On top of that, transaction costs will decline. Smaller enterprises wanting to expand their businesses into other European countries will more easily find affiliated companies. A significant fraction of the market entrance costs will disappear because the companies will be able to continue to work with their own resources.
Specifically, the providers of those resources could benefit from an abruptly enlarged market and lower transaction costs: providers of accounting information systems may be able to sell their products without having to implement expensive modifications in several countries. Likewise, tax consultants and accountants may be able use their expertise in whole Europe.
On the other hand, once the directive is enforced, professional groups will have to adapt to the new legal situation. It is conceivable that a large proportion of professionals will offer some resistance. Primarily, the Big Four, market leaders in tax and accounting, are in danger of losing market share as a result of less market entry barriers and more competition by smaller tax consultancies.

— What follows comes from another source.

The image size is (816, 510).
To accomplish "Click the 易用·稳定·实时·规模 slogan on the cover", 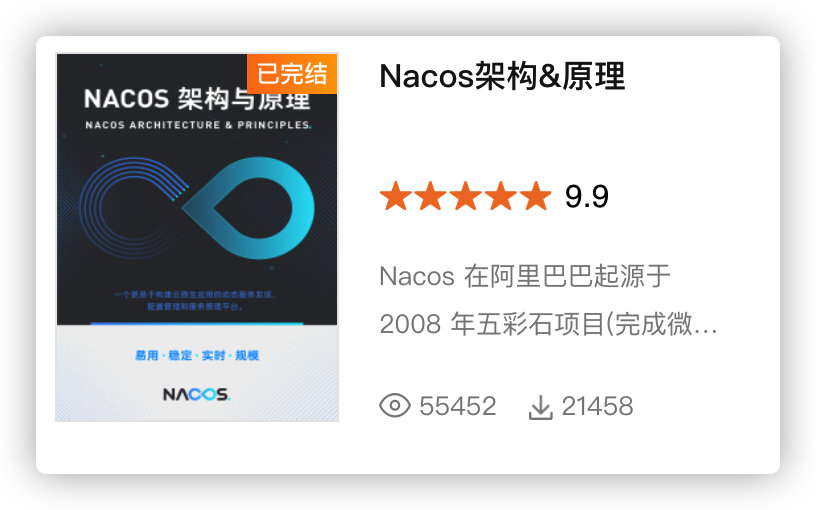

It would be difficult to overcome any resistance encountered. Not only lobbyists but also national states will set up opposition. The current political atmosphere of forced repatriation and protectionism acts in its favour. Besides, the EU is not really capable of convincing people of the benefits of EU integration at the moment. Additionally, fiscal authority in all fields is one of the most important features of a sovereign nation. Yielding that responsibility to the EU would mean giving up huge political leeway in the redistribution of wealth and conceding subsidies that almost always tie in with the assessment basis, e.g., the advantageous depreciation of selected assets.
Last but not least, shifting such a high profile law to the EU would not strengthen the democratic inclusion of the people as the European representatives in Commission and Council are often criticised for having a weak democratic legitimation.
All in all, the CCCTB seems to be a great improvement for the single market. However, the question of whether and how the project will be implemented remains to be answered.